We are less than a month until the 2022 NFL Draft. Mocks are buzzing, prospect visits are being tracked relentlessly, and prospect rankings are being churned out rapidly. Throw that shocking Saints-Eagles trade into the mix, and now you have what was once considered a fairly hard to peg top ten picks suddenly being turned upside down for further confusion.
In Peter King’s latest mock, he has Houston slated to take mammoth offensive tackle Evan Neal with the third overall pick. Neal played a variety of spots along Alabama’s offensive line, from both sides of tackle and a season at guard, never playing the same position a consecutive year. After not testing at the NFL Combine, it becomes a little tricky to evaluate where his best fit could be. Personally, I thought Neal looked his best playing right tackle during the 2020 season, but unless he is viewed as a tall guard, Neal would ultimately displace one of Houston’s seemingly entrenched starting tackles.
Laremy Tunsil has been the subject of many trade rumors pre-draft ever since he was essentially shelved earlier in the year with a hand injury. The most recent restructure of Tunsil’s contract indicates the Texans would rather keep him for another year unless Houston truly wishes to look foolish and take a $16 million hit against the cap for no reason. If Tunsil isfinancially committed for at least next year, the only starting tackle who would truly feel the impact of an early pick spent on an offensive lineman would be fan darling and a guy who has jumped through several hoops looking for a raise, Tytus Howard. You know, the most recent first round draft pick the team has had, thanks to Bill O’Brien.
Howard has changed positions constantly since his rookie year and showed his two biggest flashes at tackle. Unfortunately the writing on the wall tells me Nick Caserio isn’t so smitten with the idea of committing to Howard long-term. Further proof? Just look at how they are handling his fifth-year option on his rookie contract. Nick Caserio will “make a decision when it’s time to make a decision.” Hardly the effusive praise you imagine would be given to a potential building block long term.
I will be relieved if they pick the option up but what have they told us they think about Tytus by moving him around, not committing to position when asked, never invoking the same sort of praise they do for Cooks/core guys?— Rivers McCown (@riversmccown) March 28, 2022
Just be prepared for it, is all I’m saying.
Based on how the front office is posturing, especially with the short-term commitment to Tunsil, It wouldn’t even have to be a tackle at the top of the board to displace Howard. The Texans could bite on a rumored trade with the Saints and take somebody like a Trevor Penning or Charles Cross with pick in the middle of the first round. Even if they stay put at three and simply grab another guy later on in Day Two, it appears that Howard’s days in Houston are numbered.
The worst part?

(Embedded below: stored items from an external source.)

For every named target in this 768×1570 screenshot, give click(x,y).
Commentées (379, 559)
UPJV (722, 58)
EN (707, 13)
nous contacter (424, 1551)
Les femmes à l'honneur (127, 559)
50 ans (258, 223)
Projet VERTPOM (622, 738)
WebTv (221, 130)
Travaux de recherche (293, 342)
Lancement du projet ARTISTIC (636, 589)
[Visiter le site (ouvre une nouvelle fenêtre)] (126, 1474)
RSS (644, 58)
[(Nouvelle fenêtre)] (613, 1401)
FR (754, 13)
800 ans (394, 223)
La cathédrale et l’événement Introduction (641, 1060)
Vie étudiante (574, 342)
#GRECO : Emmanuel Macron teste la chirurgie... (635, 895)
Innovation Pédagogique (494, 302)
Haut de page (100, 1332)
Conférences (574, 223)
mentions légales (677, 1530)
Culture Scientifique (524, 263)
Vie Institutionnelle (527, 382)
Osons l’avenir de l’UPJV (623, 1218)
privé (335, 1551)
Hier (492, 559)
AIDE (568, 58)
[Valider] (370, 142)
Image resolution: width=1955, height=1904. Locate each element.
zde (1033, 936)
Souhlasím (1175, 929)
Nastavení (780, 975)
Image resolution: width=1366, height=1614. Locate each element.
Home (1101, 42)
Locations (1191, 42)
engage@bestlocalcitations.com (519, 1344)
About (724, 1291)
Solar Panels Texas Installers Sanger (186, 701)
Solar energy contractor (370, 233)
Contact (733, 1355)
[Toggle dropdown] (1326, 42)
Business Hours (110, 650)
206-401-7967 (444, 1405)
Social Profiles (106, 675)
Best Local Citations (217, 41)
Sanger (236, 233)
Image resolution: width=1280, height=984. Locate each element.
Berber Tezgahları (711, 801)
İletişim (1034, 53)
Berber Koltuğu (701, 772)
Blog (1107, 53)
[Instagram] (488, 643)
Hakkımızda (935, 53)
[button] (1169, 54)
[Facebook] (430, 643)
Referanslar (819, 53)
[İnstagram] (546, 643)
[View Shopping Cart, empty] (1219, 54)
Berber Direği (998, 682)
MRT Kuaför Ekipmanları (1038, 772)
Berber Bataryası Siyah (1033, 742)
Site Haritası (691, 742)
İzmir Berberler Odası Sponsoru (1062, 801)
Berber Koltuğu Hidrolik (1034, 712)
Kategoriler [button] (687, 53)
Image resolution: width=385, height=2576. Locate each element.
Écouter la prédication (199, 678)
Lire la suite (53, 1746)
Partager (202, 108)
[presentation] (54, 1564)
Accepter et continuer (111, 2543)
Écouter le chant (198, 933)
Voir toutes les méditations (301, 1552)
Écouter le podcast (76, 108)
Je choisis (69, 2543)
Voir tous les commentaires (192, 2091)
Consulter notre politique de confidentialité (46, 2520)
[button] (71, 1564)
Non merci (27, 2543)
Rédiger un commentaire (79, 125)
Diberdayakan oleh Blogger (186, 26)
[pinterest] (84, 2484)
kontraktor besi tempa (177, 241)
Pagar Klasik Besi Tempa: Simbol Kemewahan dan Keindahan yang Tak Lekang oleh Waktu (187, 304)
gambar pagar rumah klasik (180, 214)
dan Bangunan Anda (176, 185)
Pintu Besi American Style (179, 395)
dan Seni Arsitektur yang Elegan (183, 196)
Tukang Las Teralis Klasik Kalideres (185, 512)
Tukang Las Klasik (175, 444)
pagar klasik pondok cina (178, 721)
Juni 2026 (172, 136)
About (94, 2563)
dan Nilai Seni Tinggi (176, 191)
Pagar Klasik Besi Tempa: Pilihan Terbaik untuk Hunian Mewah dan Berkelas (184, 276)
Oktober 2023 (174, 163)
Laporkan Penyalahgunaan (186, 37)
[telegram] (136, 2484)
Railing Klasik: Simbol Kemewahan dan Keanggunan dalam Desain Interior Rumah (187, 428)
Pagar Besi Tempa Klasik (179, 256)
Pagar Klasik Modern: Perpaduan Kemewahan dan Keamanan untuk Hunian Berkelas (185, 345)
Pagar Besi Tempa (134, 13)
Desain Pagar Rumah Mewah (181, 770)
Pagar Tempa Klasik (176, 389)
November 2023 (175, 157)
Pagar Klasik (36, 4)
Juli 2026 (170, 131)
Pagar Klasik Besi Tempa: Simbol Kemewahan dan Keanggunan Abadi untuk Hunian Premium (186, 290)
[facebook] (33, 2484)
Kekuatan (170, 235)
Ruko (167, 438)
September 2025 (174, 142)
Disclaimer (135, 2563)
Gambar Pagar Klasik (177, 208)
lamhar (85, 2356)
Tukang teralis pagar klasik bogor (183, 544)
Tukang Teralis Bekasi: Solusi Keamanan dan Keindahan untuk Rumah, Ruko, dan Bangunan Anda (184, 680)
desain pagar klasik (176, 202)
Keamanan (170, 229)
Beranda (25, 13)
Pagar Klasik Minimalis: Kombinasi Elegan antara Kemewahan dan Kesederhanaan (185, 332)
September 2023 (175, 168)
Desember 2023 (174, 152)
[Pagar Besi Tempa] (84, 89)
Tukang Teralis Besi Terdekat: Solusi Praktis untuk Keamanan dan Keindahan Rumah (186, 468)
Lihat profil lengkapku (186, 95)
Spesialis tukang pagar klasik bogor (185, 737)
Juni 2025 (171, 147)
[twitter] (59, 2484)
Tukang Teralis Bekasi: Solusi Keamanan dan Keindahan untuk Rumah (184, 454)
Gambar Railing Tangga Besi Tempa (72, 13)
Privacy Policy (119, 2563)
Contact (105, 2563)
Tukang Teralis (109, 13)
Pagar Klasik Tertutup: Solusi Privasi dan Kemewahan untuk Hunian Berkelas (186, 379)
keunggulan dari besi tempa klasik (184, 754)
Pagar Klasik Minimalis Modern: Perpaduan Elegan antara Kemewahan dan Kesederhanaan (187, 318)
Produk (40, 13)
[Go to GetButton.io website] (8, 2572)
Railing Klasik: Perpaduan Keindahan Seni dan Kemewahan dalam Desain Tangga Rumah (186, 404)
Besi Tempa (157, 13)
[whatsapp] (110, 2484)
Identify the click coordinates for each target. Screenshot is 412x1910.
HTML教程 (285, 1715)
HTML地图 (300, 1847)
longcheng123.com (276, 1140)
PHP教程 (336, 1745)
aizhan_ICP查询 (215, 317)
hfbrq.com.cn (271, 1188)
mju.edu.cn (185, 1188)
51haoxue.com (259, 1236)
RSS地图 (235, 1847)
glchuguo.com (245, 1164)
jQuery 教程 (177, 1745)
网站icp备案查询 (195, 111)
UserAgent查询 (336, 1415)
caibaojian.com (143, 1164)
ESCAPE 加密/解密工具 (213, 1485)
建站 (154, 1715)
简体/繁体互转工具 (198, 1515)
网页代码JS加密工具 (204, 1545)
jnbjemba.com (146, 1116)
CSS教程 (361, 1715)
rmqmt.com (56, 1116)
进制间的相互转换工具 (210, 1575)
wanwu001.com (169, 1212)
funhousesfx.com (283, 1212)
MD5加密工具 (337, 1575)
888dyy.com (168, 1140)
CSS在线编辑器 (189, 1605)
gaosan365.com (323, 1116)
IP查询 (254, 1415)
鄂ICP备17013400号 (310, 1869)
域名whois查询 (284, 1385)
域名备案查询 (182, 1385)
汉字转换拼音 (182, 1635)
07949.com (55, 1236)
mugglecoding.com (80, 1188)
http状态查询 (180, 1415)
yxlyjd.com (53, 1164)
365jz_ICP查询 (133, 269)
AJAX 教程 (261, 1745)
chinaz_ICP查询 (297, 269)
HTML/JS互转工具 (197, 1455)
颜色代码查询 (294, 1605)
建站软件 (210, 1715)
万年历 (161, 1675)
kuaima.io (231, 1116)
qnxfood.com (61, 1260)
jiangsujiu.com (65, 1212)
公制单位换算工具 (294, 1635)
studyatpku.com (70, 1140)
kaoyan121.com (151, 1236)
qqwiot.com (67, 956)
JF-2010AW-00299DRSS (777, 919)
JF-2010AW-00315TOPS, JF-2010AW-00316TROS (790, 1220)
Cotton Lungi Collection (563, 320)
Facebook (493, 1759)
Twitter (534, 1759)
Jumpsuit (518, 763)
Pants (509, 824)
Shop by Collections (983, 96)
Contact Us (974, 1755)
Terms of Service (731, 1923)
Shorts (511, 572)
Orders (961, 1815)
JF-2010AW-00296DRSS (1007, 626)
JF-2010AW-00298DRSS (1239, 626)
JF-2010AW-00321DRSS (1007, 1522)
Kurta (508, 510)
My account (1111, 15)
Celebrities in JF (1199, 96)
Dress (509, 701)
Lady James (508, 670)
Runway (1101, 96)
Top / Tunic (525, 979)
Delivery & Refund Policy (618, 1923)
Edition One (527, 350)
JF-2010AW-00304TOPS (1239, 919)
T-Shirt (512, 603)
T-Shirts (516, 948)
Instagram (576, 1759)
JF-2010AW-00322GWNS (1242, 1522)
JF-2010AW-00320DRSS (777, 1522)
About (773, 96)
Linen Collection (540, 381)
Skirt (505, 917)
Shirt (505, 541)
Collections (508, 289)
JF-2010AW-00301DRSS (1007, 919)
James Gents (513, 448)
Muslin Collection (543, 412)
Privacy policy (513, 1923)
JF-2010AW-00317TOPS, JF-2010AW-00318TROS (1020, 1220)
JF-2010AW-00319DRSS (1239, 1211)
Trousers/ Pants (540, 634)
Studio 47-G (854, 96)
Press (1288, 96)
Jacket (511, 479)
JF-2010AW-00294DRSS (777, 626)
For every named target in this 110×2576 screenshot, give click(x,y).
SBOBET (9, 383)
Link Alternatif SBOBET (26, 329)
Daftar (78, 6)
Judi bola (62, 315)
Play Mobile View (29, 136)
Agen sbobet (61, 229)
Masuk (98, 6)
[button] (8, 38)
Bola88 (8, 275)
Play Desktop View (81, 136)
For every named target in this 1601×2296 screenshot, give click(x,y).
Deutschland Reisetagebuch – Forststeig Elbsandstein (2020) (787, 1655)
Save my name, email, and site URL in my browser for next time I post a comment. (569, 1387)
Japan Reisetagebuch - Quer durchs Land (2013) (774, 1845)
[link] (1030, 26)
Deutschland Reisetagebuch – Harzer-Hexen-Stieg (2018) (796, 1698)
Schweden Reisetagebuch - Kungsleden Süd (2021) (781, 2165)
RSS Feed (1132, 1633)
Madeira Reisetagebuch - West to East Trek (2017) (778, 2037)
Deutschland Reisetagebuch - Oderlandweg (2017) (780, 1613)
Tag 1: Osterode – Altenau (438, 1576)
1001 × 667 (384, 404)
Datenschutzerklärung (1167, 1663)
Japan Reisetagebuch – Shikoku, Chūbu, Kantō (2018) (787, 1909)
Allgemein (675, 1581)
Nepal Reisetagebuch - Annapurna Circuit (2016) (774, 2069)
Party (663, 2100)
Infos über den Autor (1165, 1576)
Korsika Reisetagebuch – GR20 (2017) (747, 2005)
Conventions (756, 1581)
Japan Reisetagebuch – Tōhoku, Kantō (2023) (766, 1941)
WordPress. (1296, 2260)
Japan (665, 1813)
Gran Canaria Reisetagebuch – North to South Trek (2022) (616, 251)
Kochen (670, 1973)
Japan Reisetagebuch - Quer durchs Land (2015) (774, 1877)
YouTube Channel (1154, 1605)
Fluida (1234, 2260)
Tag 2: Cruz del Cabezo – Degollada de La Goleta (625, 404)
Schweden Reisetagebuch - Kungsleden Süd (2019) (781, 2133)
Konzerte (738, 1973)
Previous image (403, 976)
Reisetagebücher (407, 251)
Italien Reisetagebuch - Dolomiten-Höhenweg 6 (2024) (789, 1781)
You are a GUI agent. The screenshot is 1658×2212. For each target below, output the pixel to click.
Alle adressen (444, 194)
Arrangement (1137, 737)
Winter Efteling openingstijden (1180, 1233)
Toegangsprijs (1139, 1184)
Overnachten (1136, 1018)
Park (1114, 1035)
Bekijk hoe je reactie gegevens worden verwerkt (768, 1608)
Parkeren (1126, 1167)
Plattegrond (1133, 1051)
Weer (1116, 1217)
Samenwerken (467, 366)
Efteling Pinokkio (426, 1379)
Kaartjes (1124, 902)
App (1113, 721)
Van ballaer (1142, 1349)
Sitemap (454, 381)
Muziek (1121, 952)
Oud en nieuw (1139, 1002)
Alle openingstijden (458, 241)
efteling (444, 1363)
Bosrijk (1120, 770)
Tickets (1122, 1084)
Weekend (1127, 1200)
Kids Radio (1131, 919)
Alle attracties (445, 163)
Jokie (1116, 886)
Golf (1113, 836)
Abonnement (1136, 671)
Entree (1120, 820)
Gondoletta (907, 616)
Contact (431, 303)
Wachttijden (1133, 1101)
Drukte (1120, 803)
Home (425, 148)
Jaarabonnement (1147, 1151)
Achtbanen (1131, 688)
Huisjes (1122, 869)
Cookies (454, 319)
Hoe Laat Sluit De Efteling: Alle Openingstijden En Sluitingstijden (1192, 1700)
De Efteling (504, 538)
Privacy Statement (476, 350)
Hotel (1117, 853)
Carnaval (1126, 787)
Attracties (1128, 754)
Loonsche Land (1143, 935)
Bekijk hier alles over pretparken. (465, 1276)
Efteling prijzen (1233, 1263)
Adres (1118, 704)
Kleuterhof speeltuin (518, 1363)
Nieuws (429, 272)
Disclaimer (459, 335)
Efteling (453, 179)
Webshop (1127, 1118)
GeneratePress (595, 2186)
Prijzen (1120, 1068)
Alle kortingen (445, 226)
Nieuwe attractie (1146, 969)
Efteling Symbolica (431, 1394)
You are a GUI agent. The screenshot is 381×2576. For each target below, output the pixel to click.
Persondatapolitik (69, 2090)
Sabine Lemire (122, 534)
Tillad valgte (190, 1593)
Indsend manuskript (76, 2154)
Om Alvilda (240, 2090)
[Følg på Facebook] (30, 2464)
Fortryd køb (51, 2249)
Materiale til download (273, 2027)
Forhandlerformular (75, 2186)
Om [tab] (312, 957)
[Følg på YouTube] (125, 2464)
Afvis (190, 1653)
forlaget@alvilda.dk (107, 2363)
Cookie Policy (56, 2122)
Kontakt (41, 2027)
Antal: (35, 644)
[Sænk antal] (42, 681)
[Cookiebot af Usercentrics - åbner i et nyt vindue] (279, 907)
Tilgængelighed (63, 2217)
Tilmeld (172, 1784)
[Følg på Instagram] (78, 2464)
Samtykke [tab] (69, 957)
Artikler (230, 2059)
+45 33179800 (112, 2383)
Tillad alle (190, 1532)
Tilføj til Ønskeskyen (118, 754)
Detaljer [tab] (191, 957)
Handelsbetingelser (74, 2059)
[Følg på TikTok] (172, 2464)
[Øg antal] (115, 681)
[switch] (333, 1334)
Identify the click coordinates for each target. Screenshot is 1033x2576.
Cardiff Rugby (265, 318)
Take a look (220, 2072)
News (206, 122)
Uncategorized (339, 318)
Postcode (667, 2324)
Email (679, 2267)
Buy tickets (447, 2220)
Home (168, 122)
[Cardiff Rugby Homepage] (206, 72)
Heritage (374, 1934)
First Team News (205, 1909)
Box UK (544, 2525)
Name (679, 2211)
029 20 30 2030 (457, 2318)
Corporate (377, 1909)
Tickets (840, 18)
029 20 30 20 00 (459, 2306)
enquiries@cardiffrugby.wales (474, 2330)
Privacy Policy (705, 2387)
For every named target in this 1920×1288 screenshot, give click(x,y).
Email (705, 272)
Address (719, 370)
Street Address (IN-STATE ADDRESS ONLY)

If Houston were to take a highly regarded tackle prospect for the right side and subsequently decline Tytus’ fifth-year option, Howard would have to play for his next contract out of position at left guard based on how the current depth chart shakes out. That would leave his solid play during the 2020 season at left tackle a distant fleeting memory for potential suitors and essentially force him to start from square one to prove himself as somebody who can clearly handle tackle duties for more than just four games.
Keep Tytus Howard at LT, Houston. Real nice rep taking down Bud Dupree pic.twitter.com/AYqw49S9Cn— Billy M (@BillyM_91) January 12, 2022
I find myself at a bit of a crossroads with Nick Caserio right now. In my book, it’s far too early to critically judge the general manager’s work after basically an offseason and a half. That said, I take solace in knowing I’m not the only one puzzled by the moves Houston is making to “start up” this new expansion team. Despite a media-echoed narrative that he should build the team around Davis Mills, Caserio finds himself without a single offensive tackle in the long-term scope for the squad. It’s very important to note that if anything, when Caserio took over this roster with a dearth of talent, the ONLY position viewed as a strength or with depth was…offensive tackle.
Fast forward a year, and you will not find spunky Roderick Johnson or grizzled Marcus Cannon (who displaced Howard’s starting position and was swiftly moved on from), Tunsil has looked like a temporary piece,. Geron Christian’s solid but not great play earned him a payday elsewhere. The only tackle this team seems to be behind is the underwhelming Charlie Heck, who Houston turned to at right tackle instead of Howard when Cannon was out of the lineup.
For the umpteenth time in franchise history, the Texans’ offensive line is in flux. For the second year in a row, we are questioning Tytus Howard’s place going into the offseason. Unfortunately for Howard, he does not appear to be part of Houston’s plans beyond the next season.